The woman's eyebrows hit her hairline and she fumbled at his unexpected, but factual comment. "Um, yes. Yes, he is. His mother was - "
"Julia Barnard. He was born – "
March 12, 1961
"March 12, 1961."
Just under two years old.
The boy, whose eyes were so much like his own, let go of the woman's hand and toddled over, ever so precariously, before latching onto the side of the chair.
"Hello, Daniel," Charles whispered.
The woman's jaw dropped and she mentally went through their conversation, trying to remember if she had ever mentioned the little boy's name, but Charles ignored her.
"How did she pass?"
"Car accident. In December. We tried to find you sooner..."
"I was recovering," he murmured, eyes fixed on the boy.
"I see," the woman replied, and Charles finally felt her gaze settle on the chair. "He has no grandparents."
Charles remembered that. A conversation in a quiet field, a bottle of champagne resting between them. A summer celebration before the chaos of their final year began. The boy would have been conceived sometime around there. Charles closed his eyes and remembered how that night had ended - in discarded clothes, itchy grass, and hitched breaths.
He glanced up, realizing the woman had said something and was patiently waiting for his response. It wasn't like Charles to get so distracted.
"You're all he has left," the woman repeated. "If you don't want him, he will be placed in care of the state."
"I want him," Charles blurted out, more forcefully than he intended. The little boy jumped at his words and stared wide-eyed into the face of the man whose features he had inherited.
Charles placed a hand delicately on his head, brushing his wavy brown hair off of his forehead.
"I want him."
"What the hell happened in here?" Alex blurted, bypassing a wayward handle that had snapped off its pitcher as Sean scrubbed the floor.
"I think the Professor dropped the milk."
"That's not like him." Alex frowned as he continued over to the refrigerator and pulled out a soda.
Sean glared. "A little help?"
"You look like you've got it covered." Alex smirked before stepping over the redhead. "Did I hear the doorbell earlier?"
"Yeah, but I'd steer clear if I were you." At Alex's questioning glance, he elaborated. "It seemed a little tense. I don't know what's going on, but there's a kid out there who looks freakily like the prof."
Charles waited in the foyer while the woman, a Ms. Olivia Friedman, went back to the car for Daniel's effects. The little boy seemed utterly fascinated with the way the light reflected off Charles' chair and he traced his finger over the shiny metal.

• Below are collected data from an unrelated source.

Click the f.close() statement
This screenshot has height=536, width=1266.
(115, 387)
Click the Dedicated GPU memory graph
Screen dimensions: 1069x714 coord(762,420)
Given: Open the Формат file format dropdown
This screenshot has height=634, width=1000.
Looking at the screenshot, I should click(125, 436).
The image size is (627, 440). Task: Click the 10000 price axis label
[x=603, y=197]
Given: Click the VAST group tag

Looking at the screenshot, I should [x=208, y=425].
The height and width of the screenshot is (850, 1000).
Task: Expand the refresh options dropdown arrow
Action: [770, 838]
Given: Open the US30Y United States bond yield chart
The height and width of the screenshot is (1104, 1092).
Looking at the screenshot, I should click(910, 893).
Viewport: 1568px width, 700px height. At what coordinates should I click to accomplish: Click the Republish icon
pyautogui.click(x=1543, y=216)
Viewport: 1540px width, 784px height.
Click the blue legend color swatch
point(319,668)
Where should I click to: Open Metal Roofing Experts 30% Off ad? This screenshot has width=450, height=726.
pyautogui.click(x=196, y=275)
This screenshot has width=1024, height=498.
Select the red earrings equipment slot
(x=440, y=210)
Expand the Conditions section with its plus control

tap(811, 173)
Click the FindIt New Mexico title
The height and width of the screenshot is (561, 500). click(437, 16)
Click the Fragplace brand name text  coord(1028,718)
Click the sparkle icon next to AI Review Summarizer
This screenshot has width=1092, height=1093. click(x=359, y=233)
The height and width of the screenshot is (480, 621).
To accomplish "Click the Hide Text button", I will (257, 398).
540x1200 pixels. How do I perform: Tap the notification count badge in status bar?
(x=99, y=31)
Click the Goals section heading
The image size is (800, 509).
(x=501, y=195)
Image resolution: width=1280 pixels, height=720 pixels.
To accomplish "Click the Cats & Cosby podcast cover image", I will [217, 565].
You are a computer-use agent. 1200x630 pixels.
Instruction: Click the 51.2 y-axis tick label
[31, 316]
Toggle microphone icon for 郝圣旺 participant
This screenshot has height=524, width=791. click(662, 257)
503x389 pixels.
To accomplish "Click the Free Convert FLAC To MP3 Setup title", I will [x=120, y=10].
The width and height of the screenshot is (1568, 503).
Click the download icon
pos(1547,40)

Charles closed his eyes, avoiding the temptation of allowing his mind to drift into dangerous waters, and focused his concern on the boy and the very real possibility that he could pinch his tiny fingers in the wheel.
"This is it," Ms. Friedman said, holding up a tiny suitcase and a stuffed rabbit. "Shall we move somewhere else to go over the paperwork?"
A little dazed, Charles nodded and led the way to the study.
Less than an hour later, with a signature and a handshake, he was a father.